Выросши, мы закоснели в традиционном понимании природы вещей и явлений. Сохранивший чудесный детский дар, Олеша возвращает нам первичное видение. Но оно сегодня не нужно. Не время нынче для поэзии, время для бухгалтерии. Дети взрослеют быстро, а взрослым как-то не к лицу впадать в детство. И сложности мироздания, его полюса, его «стой там – иди сюда», нам ни к чему. Нам бы, как говорил герой Высоцкого «только до получки бы дотянуть». Хотя быть может, жизнь не так уж сильно изменилась? И сто пять лет тому назад, в одесском марте, когда родился Юрочка Олеша, взрослые тоже были заняты серьезными вещами и не видели, не хотели видеть того, что «дождь похож на спелые вишни».

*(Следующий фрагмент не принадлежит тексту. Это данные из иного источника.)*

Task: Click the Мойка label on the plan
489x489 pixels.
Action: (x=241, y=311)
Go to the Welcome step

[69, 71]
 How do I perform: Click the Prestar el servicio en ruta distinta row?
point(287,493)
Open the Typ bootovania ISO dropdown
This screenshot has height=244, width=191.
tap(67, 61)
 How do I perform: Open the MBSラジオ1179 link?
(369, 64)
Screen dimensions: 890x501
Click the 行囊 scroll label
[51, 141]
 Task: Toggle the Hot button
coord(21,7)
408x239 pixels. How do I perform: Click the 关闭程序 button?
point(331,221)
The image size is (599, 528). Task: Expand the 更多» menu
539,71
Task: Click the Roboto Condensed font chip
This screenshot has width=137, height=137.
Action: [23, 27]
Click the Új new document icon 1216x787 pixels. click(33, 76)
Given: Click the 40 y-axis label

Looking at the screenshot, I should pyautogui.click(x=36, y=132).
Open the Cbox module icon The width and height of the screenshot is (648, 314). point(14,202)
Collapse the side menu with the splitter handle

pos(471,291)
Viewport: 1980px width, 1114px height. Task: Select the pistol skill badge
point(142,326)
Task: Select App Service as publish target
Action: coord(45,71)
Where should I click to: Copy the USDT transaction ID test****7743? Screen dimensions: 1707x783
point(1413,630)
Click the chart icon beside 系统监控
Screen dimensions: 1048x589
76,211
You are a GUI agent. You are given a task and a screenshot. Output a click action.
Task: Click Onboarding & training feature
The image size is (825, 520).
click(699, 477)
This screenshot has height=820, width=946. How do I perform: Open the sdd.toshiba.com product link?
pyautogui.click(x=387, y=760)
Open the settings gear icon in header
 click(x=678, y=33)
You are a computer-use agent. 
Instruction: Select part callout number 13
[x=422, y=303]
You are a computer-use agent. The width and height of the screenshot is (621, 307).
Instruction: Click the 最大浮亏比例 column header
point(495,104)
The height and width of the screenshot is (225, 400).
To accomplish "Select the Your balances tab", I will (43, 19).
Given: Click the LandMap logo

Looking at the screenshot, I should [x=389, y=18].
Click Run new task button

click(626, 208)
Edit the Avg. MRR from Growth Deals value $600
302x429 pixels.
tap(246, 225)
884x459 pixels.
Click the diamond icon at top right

Поэт явился в мир и понял, что в нем его поэтический дар никому особенно не нужен. Что мир и без него будет здравствовать. И современность согласна с ним. Но не стоит доверять этой чересчур уж пессимистической позиции. Спираль сделает еще один виток, и станет ясно, что сдавать книги Олеши на склад отжившей литературы так же нелепо, как, умирая от голода, отталкивать руку, протягивающую тебе хлеб. Кто поспорит с тем, что «душа обязана трудиться»? Олеша в своей прозе и дарит этот «высокий труд души». Не похоже, чтобы от этого дара можно было легко отказаться. Даже если пользоваться им бывает сложно.